Onlineku.Info, Samarinda — Persatuan Wartawan Indonesia (PWI) Kalimantan Timur akan menggelar kegiatan Halal Bihalal sebagai bagian dari momentum Syawalan sekaligus mempererat silaturahmi antarinsan pers di daerah. Acara tersebut dijadwalkan berlangsung pada Sabtu, 18 April 2026, di Gedung PWI Kaltim, Jalan Biola Nomor 8, Samarinda.
Dalam kegiatan itu, PWI Kaltim menghadirkan Wali Kota Samarinda, Andi Harun, sebagai pembicara utama dengan mengangkat tema “Jurnalisme Kenabian”. Tema ini dipilih sebagai upaya menguatkan kembali peran pers dalam kehidupan berbangsa dan bernegara di tengah berbagai tantangan profesi jurnalistik saat ini.
Ketua PWI Kaltim, Abdurrahman Amin, mengatakan tema tersebut dinilai sangat relevan untuk didiskusikan bersama para wartawan. Menurutnya, Andi Harun dianggap sosok yang tepat untuk membahas tema tersebut karena memiliki pengalaman panjang di dunia politik sekaligus pernah berkecimpung di dunia jurnalistik.
“Pak Andi Harun memiliki perjalanan panjang di dunia politik, mulai dari anggota legislatif, ketua partai di tingkat daerah, hingga saat ini menjabat sebagai Wali Kota Samarinda. Interaksinya dengan pers tentu sangat intens dan memberikan pengalaman yang mendalam. Perspektif itulah yang ingin kami dengarkan,” ujar Rahman.
Rahman yang juga Pemimpin Redaksi Samarinda Pos menjelaskan, konsep Jurnalisme Kenabian atau jurnalisme profetik bukan hal baru. Konsep tersebut telah banyak dibahas dalam berbagai jurnal dan literatur akademik.
Secara sederhana, jurnalisme ini merupakan paradigma jurnalistik yang berlandaskan nilai-nilai ketuhanan dan kemanusiaan, dengan tujuan mendorong perubahan sosial ke arah yang lebih baik.

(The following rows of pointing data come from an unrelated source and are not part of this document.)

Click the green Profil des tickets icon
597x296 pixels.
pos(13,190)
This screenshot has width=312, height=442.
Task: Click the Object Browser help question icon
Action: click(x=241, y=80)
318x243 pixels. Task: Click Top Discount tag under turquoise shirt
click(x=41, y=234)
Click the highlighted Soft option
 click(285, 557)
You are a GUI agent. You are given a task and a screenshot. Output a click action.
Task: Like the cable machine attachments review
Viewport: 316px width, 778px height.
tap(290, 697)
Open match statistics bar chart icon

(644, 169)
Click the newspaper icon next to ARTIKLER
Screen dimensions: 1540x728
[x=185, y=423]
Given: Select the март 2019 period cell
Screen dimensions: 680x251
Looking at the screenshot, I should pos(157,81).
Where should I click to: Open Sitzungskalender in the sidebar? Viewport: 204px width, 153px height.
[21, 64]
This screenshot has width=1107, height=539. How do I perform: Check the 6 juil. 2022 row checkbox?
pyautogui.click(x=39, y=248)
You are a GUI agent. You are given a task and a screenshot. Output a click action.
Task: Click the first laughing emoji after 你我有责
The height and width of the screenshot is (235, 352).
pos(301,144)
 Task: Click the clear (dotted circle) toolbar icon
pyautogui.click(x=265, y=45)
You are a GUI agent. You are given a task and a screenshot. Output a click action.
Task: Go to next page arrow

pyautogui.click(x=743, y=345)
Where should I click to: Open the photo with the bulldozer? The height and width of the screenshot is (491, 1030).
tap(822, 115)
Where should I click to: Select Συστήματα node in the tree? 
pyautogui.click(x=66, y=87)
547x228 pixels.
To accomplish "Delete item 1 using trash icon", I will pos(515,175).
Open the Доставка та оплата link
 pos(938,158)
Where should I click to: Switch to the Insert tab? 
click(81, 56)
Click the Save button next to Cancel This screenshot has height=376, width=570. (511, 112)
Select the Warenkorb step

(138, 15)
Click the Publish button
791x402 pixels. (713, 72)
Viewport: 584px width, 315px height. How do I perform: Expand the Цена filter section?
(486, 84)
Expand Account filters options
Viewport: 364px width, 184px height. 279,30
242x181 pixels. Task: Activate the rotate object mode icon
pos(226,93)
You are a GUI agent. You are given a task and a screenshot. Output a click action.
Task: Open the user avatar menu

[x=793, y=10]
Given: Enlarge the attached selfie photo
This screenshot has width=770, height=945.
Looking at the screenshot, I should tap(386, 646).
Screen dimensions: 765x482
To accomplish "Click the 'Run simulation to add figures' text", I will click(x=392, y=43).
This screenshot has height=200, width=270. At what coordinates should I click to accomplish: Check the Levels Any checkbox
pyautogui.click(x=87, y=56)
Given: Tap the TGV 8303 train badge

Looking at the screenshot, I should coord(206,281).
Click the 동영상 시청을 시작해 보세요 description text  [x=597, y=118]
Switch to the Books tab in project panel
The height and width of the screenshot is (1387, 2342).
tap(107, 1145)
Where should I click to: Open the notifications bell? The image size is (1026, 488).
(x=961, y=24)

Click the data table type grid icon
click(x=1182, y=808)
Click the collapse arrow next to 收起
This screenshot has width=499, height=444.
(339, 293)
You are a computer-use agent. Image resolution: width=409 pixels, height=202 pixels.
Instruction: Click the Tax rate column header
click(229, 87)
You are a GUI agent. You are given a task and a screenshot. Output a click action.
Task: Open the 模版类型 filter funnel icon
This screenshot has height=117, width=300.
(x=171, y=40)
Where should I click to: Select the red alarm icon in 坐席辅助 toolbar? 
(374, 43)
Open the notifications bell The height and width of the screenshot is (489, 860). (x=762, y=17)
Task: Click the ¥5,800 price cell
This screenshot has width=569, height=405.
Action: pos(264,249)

“Jurnalisme ini meneladani sifat-sifat nabi, seperti jujur, amanah, komunikatif, dan cerdas, sehingga berita yang disajikan tidak hanya faktual, tetapi juga mendidik serta berlandaskan cinta kasih,” jelasnya.
Tema tersebut juga diangkat untuk mengingatkan kembali bahwa jurnalis tidak hanya bertugas menyampaikan informasi, tetapi juga mengemban misi kebenaran, keadilan, dan kemanusiaan.
Konsep ini berpijak pada empat pilar utama, yakni Sidiq (kebenaran), Amanah (dapat dipercaya), Tabligh (menyampaikan), dan Fathonah (kecerdasan serta kebijaksanaan).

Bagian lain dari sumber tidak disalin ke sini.